No entanto, a falta de mão de obra especializada em algumas áreas leva empresas a pularem a etapa dos teste na contratação e a evitarem a realização de exames aleatórios. Simo, da HireRight, diz que algumas companhias do Vale do Silício normalmente não fazem, porque sabem que perderiam um grande número de candidatos qualificados. “Mas a decisão de pedir ou não os exames é delicada, principalmente em setores que lidam com segurança”, afirma.

“Houve um pico nos testes de drogas por volta de 2014, depois que a maconha começou a ser vendida legalmente, porque as empresas temiam ser prejudicadas ou ter sua capacidade de produção diminuída por causa de uma febre na compra de baseados”, diz Curtis Graves, gerente do Mountain States Employers Council, uma entidade que representa empregadores. “Dois anos depois, no entanto, essa tendência não se comprovou.”

Embora algumas empresas tenham abandonado os exames surpresa, muitas ainda testam pessoas que mostram sinais de incapacidade ou produtividade reduzida.

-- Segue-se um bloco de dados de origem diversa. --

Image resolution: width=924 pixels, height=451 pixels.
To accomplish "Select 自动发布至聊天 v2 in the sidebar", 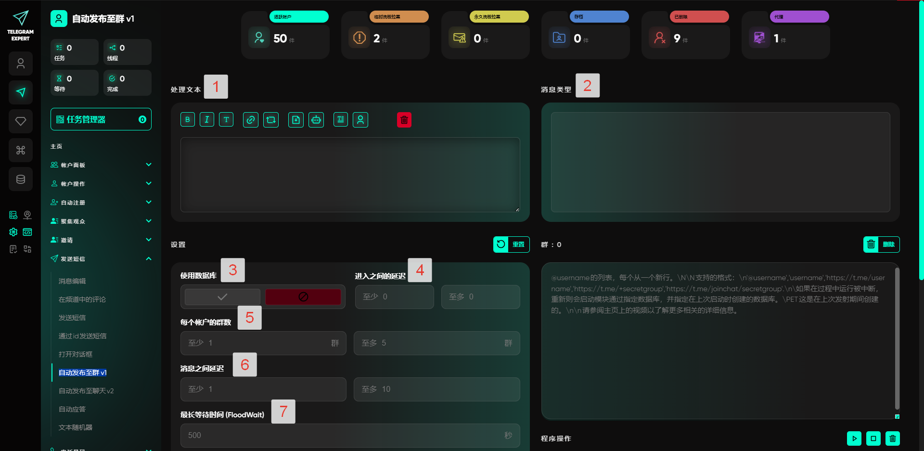I will pyautogui.click(x=86, y=391).
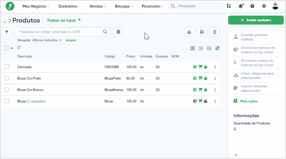Image resolution: width=286 pixels, height=159 pixels.
Task: Open the calendar date filter icon
Action: click(118, 32)
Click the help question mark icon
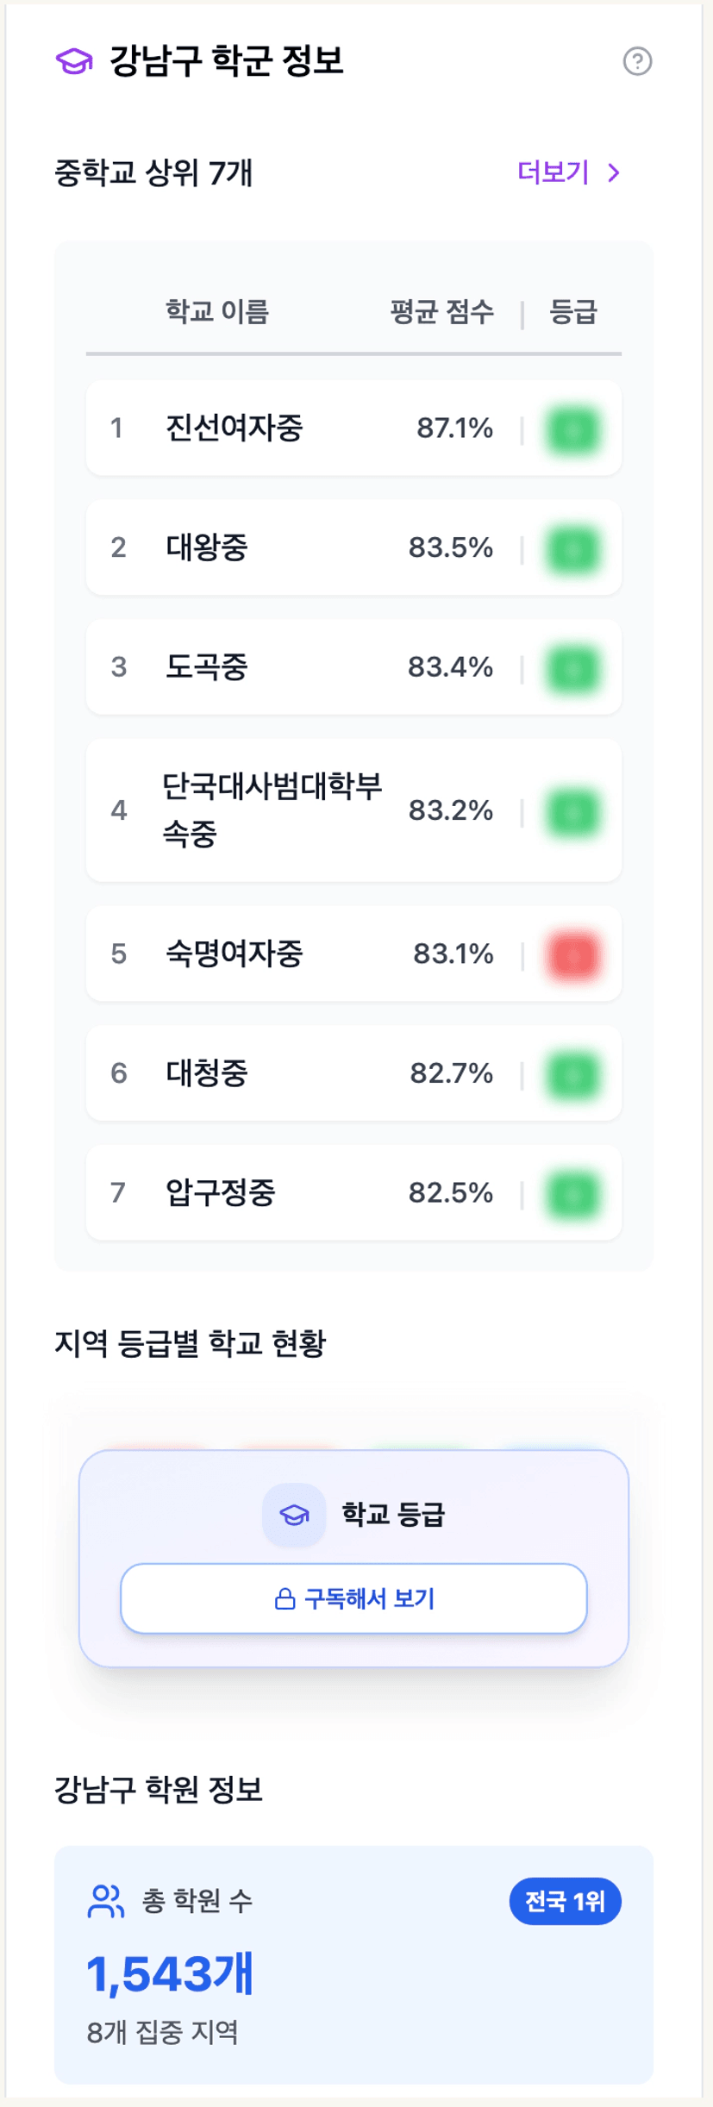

Nesses casos, alguns Estados exigem que os patrões tenham provas do comportamento errático, como mudanças na fala, problemas motores ou queda real no desempenho.

Esses problemas podem, no entanto, não estar relacionados ao uso da droga, mesmo que o resultado do exame seja positivo. A substância detectada é um subproduto da maconha, o tetraidrocanabinol (THC), que pode ser encontrado no sangue semanas ou até meses depois que uma pessoa parou de usar a droga.

Por causa da chance de haver erros e do fato de que um resultado positivo no teste pode ser um indicativo de que a pessoa está debilitada ou mesmo de que usou a droga recentemente, a Organização Nacional para a Reforma das Leis sobre Maconha diz que testes de urina, sangue ou fluídos são discriminatórios — e violam direitos individuais.

A ONG recomenda testes de capacidade de trabalho em vez de exames toxicológicos. Há, por exemplo, aplicativos que detectam mudanças no desempenho ao avaliar a memória, o tempo de reação e o equilíbrio de uma pessoa.

A maioria das empresas reluta em discutir publicamente suas políticas de realização de exames toxicológicos. Companhias multinacionais procuradas para comentar o assunto negaram os pedidos de entrevista. “É uma questão de percepção”, diz Curtis Graves.

“Ninguém quer ficar conhecido por ser ‘relaxado’ com relação a drogas. Companhias têm receio de dizer que afrouxaram suas políticas, porque isso poderia comprometê-las legalmente se acontecer um acidente e o funcionário envolvido tiver substâncias derivadas da maconha no sangue. Mesmo que o uso tenha ocorrido semanas antes.”